● TEXT
Joining me in this episode is Ashley Lannquist, who joined the firm last fall. She’s worked in the digital currency space for a number of years and we’re excited to have her on the Glenbrook team. Hello, Ashley. I’ve been looking forward to this discussion since we came back from the New Year’s break.
Ashley Lannquist: Hi, Russ. Likewise.
Russ Jones: Good. Can’t tell you how much I’m interested in your perspective on some of these things. I have my own thoughts about what were the key developments, and I look at stablecoins as a payments professional, not as a cryptographer, not as a blockchain technologist, but just where does it fit in the payments industry, and I’m watching it pretty closely as you know. You and I spent a fair amount of time last fall sending money back and forth to one another and it helped me a lot sort of come to grips with how a lot of these things work.
Just thinking about the major things that happened in 2025, what’s your top take on the key development last year, if you will?
Ashley Lannquist: There was a lot of political tailwind in support of stablecoins and cryptocurrencies last year, I will say that. So the GENIUS Act was approved in the summer. This provided clear guidance to stablecoin issuers about the requirements they have, new requirements to 100% back customer reserves, for instance, and a couple other measures. And that provided some clarity to the market, the stablecoin issuers, and in general with the administration, there’s regulatory support in tailwind across cryptocurrency, including stablecoins.
That’s been a major development and there’s been continued growth in the market cap of stablecoins. It’s over $300 billion now. Tether, which has, for a long time, many years, been the largest stablecoin issuer with USDT, a US dollar backed stablecoin, the market cap of that stablecoin is now $187 billion. It’s about 60% of the stablecoin market cap.
And Russ, I remember having conversations with folks back when I was at the World Economic Forum. I was on the digital currency blockchain policy team. And we were thinking at a $10 billion market cap, regulators might start to want to scrutinize Tether a little bit more. And we remember when the stablecoin market cap hit 10 billion, 20 billion, 50 billion, and now it’s at 300 billion. So the market is huge and continuing to grow.
USDC by Circle is still the number two stablecoin. It’s about 24% of the stablecoin market cap. And then we have a proliferation of a lot of small, smaller size, single million dollar, couple hundred million dollar stablecoins on US dollar backed side, and a couple other new currencies.
Russ Jones: When I think about the size, the capitalization size, first of all, when you talk about capitalization and stablecoins, they’re not talking about stock market capitalization, right? They’re talking about how many, what’s the economic value of the stablecoins that have been issued.
I guess coming in from the outside as a payments person, that’s typically not something you think about, right? Like if you asked me, what’s the amount of US dollars circulating in the economy? I’d be like, gee, I don’t know, a lot? And while these numbers have gotten big, it’s a very stablecoin specific thing, I think, that people worry about the market cap of these things.

● DATASET ENTRIES
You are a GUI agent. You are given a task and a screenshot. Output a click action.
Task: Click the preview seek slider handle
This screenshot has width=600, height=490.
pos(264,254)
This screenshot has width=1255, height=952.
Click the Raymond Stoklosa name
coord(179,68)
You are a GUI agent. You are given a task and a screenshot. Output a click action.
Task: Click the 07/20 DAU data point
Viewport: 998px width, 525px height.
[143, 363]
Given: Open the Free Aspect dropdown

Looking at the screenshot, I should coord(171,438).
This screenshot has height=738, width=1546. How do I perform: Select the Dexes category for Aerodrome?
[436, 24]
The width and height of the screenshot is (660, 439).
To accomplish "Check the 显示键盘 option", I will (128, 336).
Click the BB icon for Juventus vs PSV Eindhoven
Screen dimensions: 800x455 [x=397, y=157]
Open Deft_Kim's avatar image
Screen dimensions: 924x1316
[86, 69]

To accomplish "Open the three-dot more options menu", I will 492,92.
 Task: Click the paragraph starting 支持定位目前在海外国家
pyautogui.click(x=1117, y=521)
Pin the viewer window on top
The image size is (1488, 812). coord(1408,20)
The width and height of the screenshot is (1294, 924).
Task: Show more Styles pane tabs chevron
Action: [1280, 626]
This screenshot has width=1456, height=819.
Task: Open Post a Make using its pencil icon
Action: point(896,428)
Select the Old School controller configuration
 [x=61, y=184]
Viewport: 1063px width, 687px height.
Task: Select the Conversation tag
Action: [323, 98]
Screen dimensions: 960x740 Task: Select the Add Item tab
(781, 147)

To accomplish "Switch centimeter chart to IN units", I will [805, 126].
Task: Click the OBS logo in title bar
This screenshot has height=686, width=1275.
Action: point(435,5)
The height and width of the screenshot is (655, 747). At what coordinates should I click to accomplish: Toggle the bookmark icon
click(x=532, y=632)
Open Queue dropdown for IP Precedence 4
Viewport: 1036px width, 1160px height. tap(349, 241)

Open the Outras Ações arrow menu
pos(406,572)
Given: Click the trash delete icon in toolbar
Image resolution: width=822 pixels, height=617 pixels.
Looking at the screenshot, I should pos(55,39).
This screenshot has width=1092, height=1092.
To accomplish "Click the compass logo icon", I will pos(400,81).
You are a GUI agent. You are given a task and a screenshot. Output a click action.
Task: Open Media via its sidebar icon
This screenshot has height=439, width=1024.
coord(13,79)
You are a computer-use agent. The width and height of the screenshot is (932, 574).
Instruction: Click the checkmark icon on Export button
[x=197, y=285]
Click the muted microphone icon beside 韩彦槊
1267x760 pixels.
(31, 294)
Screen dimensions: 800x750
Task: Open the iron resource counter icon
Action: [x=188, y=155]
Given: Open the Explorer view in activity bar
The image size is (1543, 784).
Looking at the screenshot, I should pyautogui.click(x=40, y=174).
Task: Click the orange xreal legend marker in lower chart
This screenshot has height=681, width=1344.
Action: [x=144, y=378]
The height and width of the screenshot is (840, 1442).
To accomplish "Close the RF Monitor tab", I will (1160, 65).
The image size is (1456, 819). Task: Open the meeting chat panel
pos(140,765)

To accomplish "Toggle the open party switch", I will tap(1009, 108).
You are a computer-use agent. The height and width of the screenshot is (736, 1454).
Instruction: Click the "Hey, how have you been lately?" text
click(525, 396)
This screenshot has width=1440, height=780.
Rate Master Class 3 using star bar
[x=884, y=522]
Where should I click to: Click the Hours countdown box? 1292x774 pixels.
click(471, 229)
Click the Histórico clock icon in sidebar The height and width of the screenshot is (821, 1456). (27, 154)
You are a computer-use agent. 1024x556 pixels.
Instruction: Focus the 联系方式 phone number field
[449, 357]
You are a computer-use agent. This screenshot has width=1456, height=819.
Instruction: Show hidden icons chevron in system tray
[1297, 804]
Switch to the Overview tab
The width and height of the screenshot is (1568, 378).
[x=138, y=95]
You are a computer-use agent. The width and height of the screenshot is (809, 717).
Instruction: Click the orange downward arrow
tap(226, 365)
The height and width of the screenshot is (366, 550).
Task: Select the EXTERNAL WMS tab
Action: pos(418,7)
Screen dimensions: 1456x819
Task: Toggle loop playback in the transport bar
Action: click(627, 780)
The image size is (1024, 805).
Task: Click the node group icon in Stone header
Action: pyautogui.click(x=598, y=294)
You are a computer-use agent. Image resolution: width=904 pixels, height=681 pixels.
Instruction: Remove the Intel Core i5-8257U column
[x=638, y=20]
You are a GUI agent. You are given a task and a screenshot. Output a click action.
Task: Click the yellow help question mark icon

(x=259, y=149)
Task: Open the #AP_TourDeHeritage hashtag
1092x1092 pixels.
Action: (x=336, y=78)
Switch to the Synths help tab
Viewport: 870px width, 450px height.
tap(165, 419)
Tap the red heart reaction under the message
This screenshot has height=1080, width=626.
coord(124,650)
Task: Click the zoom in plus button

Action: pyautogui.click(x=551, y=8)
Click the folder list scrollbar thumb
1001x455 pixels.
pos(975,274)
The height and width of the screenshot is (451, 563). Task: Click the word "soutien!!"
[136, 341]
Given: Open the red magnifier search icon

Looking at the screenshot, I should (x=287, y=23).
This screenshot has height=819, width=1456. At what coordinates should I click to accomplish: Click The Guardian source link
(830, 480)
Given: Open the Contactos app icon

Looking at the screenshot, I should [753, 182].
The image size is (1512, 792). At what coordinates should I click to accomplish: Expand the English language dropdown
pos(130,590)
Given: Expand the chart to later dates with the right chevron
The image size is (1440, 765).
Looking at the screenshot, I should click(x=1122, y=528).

● TO-DO LIST
[1] Decide whether each statement agrees with the stablecoin conversation, answering yes or no and quoting the deciding words: (a) USDT from Tether makes up about 60% of the stablecoin market cap; (b) USDC by Circle is the largest stablecoin; (c) the GENIUS Act was approved in the winter.
[2] Extend the stablecoin conversation, starting right after its last sentence.
The items were taken from a different source than the stablecoin conversation.

● WRITTEN RESPONSES
[1]
(a) Yes: "It’s about 60% of the stablecoin market cap."
(b) No: "USDC by Circle is still the number two stablecoin."
(c) No: "So the GENIUS Act was approved in the summer."

[2]
And it’s interesting that you’re already highlighting different stablecoins. Even though both of the two that you highlighted are pegged to the US dollar, these are different things, USDC and USDT. I wonder your perspective on, you see a lot of different issuers, particularly after the GENIUS Act made it legitimate, if you will, offered clarity, offered all these types of things, but really made it legitimate to issue stablecoins.
One of the big trends I saw last year was just a wild proliferation of the number of stablecoins. And it’s like every payments provider in the world now wants to have their own stablecoin. Even the state of Wyoming wants to have its own stablecoin. There’s something like well over 100 of these different stablecoins. Is that a ballpark number right or is it more than that these days?
Ashley Lannquist: Yeah, it’s certainly the case that there’s so many stablecoins coming out now and a lot of new issuance. And I’m going to pull it up on DefiLlama.com, not endorsing them, but they have the best data for stablecoins. And I’m scrolling down, there’s, I think, three hundred and thirty, three hundred and twenty-nine stablecoins now. A lot of them are of course, very tiny, a couple thousand dollars on the very small end.
What I will note is that you need to go down pretty far already to get to non-US dollar stablecoins. The first stablecoin that’s not US dollar is Russian ruble backed. It’s called A785.
Russ Jones: That’s obviously a Russian marketing thing, right?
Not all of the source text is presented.